■ MATERIAL FOR THIS TASK:
━━━━━━━━

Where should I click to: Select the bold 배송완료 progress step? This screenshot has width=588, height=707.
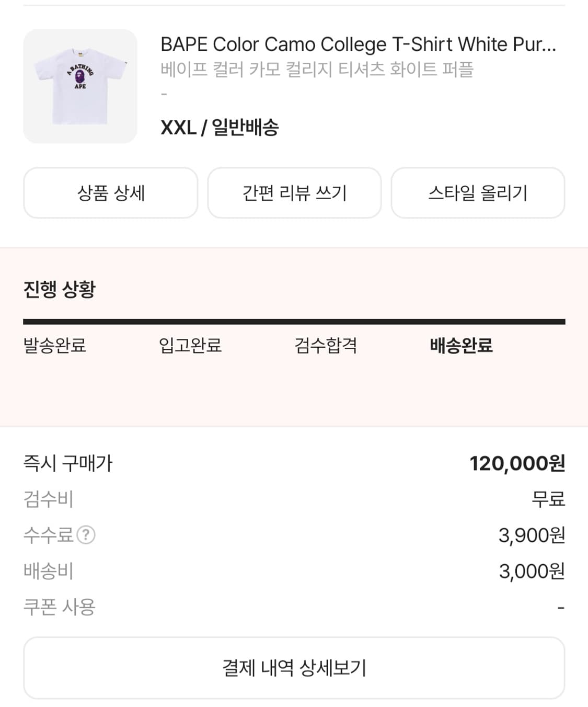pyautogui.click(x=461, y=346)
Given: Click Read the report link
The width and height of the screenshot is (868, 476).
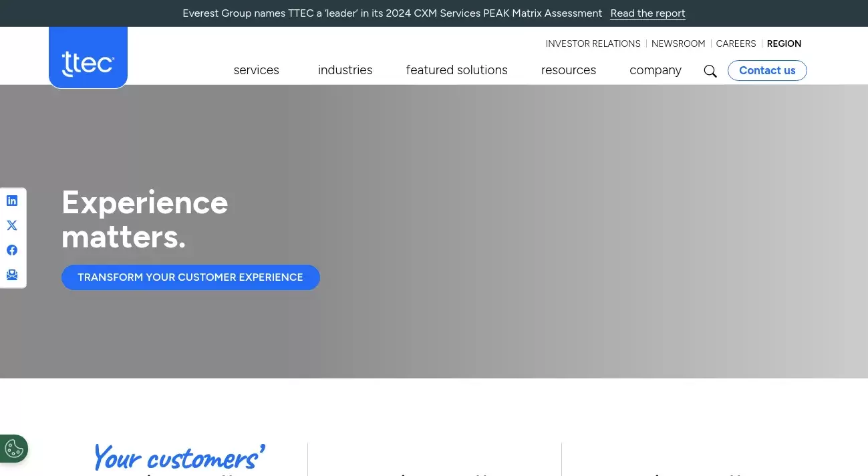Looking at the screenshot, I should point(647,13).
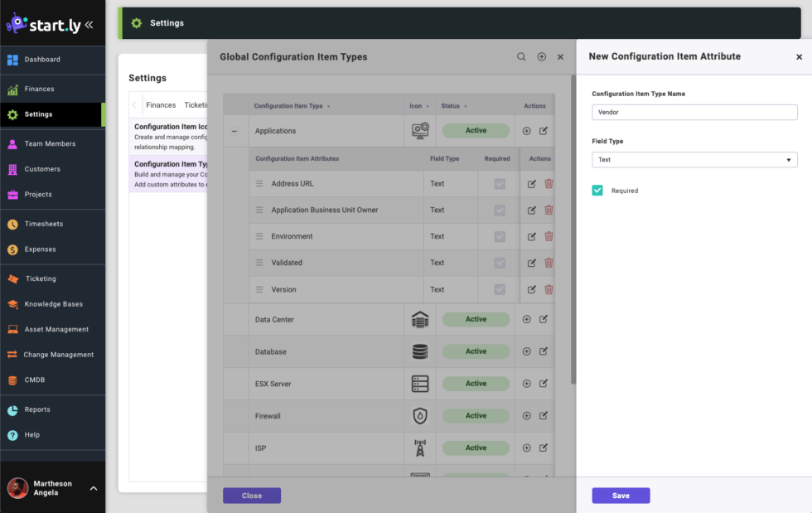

━━━━━━━━

■ INSTRUCTIONS TO FOLLOW: Could you return the listing above exactly, minus its pictures?

■ FINISHED EXERCISE:
Where should I click to: Select the bold 배송완료 progress step? This screenshot has width=588, height=707.
pyautogui.click(x=461, y=346)
Given: Click Read the report link
The width and height of the screenshot is (868, 476).
Looking at the screenshot, I should point(647,13).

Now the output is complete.